_Supplied entries:_
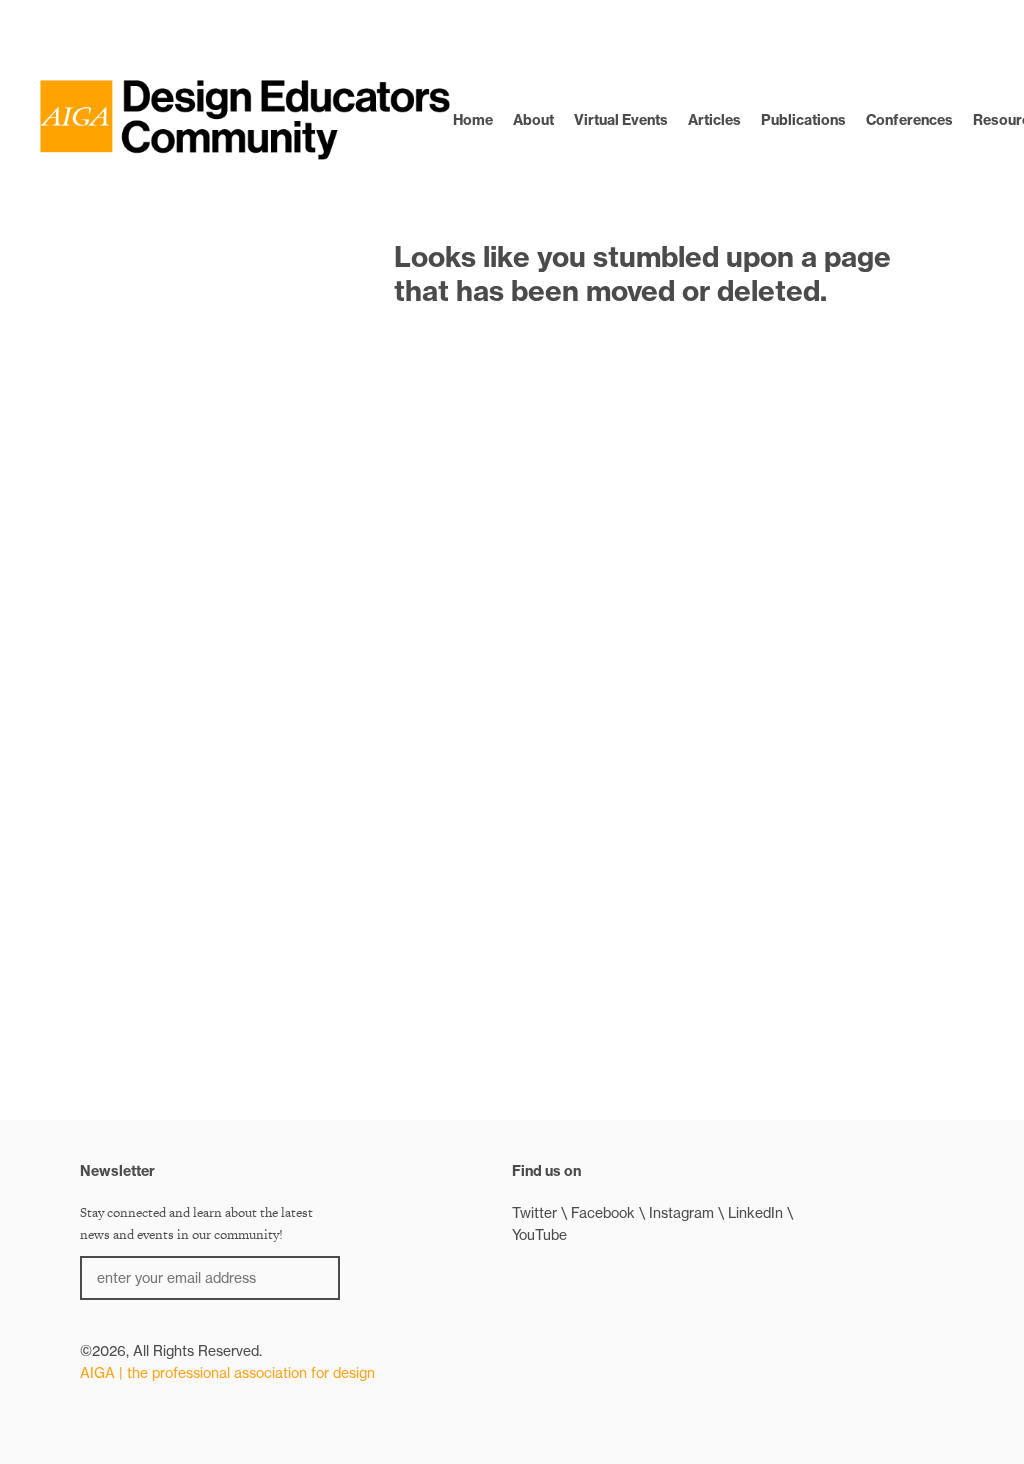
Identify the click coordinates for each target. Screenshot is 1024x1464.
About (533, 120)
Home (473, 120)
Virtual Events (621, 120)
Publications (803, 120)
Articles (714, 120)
* * *
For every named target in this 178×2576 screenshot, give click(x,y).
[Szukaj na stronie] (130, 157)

_Required work:_ From the entries above, extract only the lines running from the one containing "Identify the click" through the one containing "Articles (714, 120)", inclusive.

_Task result:_
Identify the click coordinates for each target. Screenshot is 1024x1464.
About (533, 120)
Home (473, 120)
Virtual Events (621, 120)
Publications (803, 120)
Articles (714, 120)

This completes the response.